John writes, “Jesus, knowing that the Father had given all things into his hands and that he had come from God and was going back to God, rose from supper, laid aside his garments, and wrapped a towel around his waist.” Jesus didn’t serve his friends because he wanted to belittle himself or make himself less than he was. He served his friends because he knew exactly who he was. He had nothing to lose. He was absolutely and totally free to kneel down and wash their dirty feet. And that was what he was passing on to them. John writes, “having loved his own who were in the world, he loved them to the end.” His disciples were so secure in his love and in the love and care of the Father that they were free as no one in this world could ever be, free to bow down and serve even the lowliest and least honored person, free to give up anything and everything, because their lives were safe with him.

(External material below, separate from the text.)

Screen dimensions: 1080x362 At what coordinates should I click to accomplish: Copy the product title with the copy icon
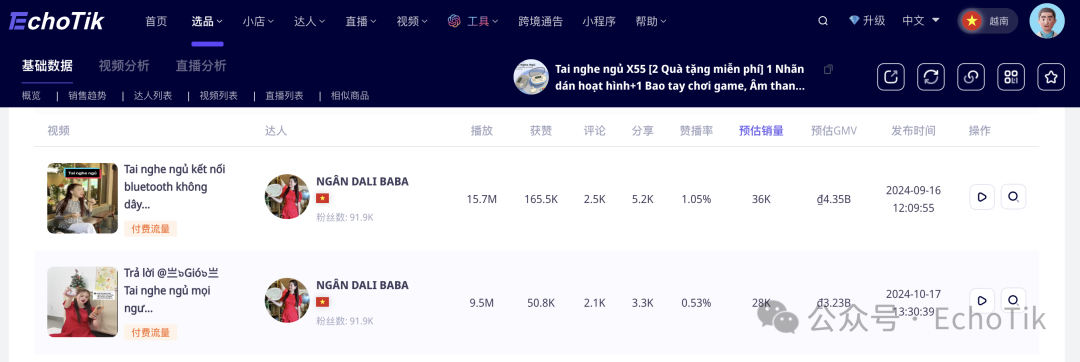(829, 70)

To listen to the recording of this sermon, click here: I Will Make You Washers of Feet

Jesus told his surprised disciples, “I am making you to be washers of feet.” And there is more to that than their own security. To be great in the kingdom is to be a servant, but serving in the kingdom of God is immensely powerful because it gives life. The greatness of the world can never give life. Powerful people can control; they can influence people or intimidate them, punish them or reward them, but they always make people less. The power of the upside-down kingdom is the only power that can make people more. Just as Jesus gave his disciples a part in his work by washing their feet, when we follow our Master in serving, we can build people up. We can’t give them salvation by our service like Jesus, but we can give life to them by loving them, by feeding their bodies and minds and souls, by helping to heal them, by letting them know that they are loved by the Father, that they are infinitely precious to him. No worldly power can give life in that way, but if we humble ourselves as children of God, to serve our brothers and sisters in the world, we can. So following the example of our Master; let us all become washers of feet.